- **INPUT MATERIAL**
------------------------------------
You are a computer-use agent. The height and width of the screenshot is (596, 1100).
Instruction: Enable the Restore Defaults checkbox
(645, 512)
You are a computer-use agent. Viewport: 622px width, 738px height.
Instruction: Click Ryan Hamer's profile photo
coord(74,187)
------------------------------------
- **WORK ITEM**
Repeat the material above in its entirety, exactly.

- **TASK SOLUTION**
You are a computer-use agent. The height and width of the screenshot is (596, 1100).
Instruction: Enable the Restore Defaults checkbox
(645, 512)
You are a computer-use agent. Viewport: 622px width, 738px height.
Instruction: Click Ryan Hamer's profile photo
coord(74,187)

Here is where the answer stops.